-- Text block follows --

Free rice is another of those charitable websites, where your jumping through hoops is rewarded by a tiny donation to a good cause. Usually this involves pushing buttons, but the people behind this site have been smart enough to make a proper game out of it. You’re asking to guess the meaning of an uncommon word and if you guess right, you get to donate ten whole grains of rice to the UN! The longer you get it right, the harder it gets of course. It’s a very addictive game to those of us who are fond of words and vocabulary anyway, playing on the innate geeky loving of learning and competitiveness.

Nevertheless, it still reminds me of China Miéville’s short story “An End to Hunger” with its sarcastic putdown of such sites. If the people behind it are so concerned with ending world hunger, surely there are more effective ways of doing so? Because this way, it’s only a p.r. gimmick, a way for the companies sponsoring the site and the people playing the game both to parade their own goodness.

Does that mean you shouldn’t play their game? Not as long as you know it is a game, a put-on.

-- Text block concluded --
-- Data extract follows --

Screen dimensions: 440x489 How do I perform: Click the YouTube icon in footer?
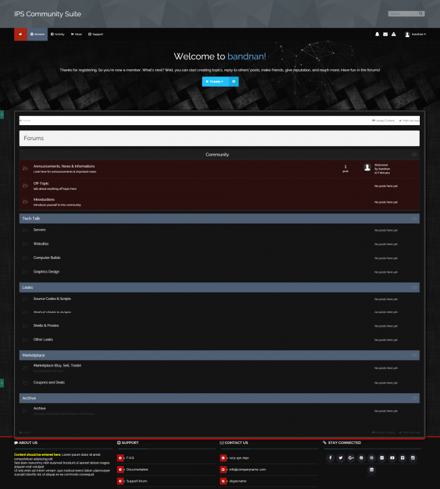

-- Data extract concluded --

Tasks to complete >>
1. In the piece about the Free Rice website, how many grains of rice are donated for each correct guess?
2. Continue the piece about the Free Rice website from its last sentence.

Answers per task >>
1. Ten grains of rice.

2.
The Tudors

If there’s one thing the BBC just cannot do, it’s making trailers for their tv shows that do not fill you with a brightly burning hatred for the show in question after the second time you’ve seen the trailer. Doesn’t matter whether the programme itself is good or not, because the trailers are so annoying and they’re shown so often (even thirty seconds before the show in question comes on) that you cannot help but loathe it. And when the trailers are promoting something that is going to be awful, the trailers are even worse. Such was the case for The Tudors, BBC2’s latest mock-historical costumes ‘n sex drama. You knew it was going to be bad because the trailer showed all sort of dark! dramatic! scenery chewing, interspersed with pseudoporn, and the lead actor did that stupid “talking normally THEN SHOUTING bit” that bad tv actors thinks shows tension, but instead just makes them look like a berk.

We’ve watched the series a bit since it came on because we always catch it switching from Have I got News for You on BBC1 to Q.I. on BBC2, because we keep forgetting there’s half an hour inbetween them. While watching it, S— remarked that it seemed made for the American market because a) dumbed down, b) overdramatic and c) lots of filler that could be cut for commercials. Well, surprise surprise, it turned out she was right, Daily Mail tells us. This being the Mail, there’s plenty of sexy photos of it inbetween telling us how sexed up and awful it is:

Modern radiators, Tarmac driveways, concrete bollards and Victorian carriages have all made appearances in the tenpart series set in the 16th century.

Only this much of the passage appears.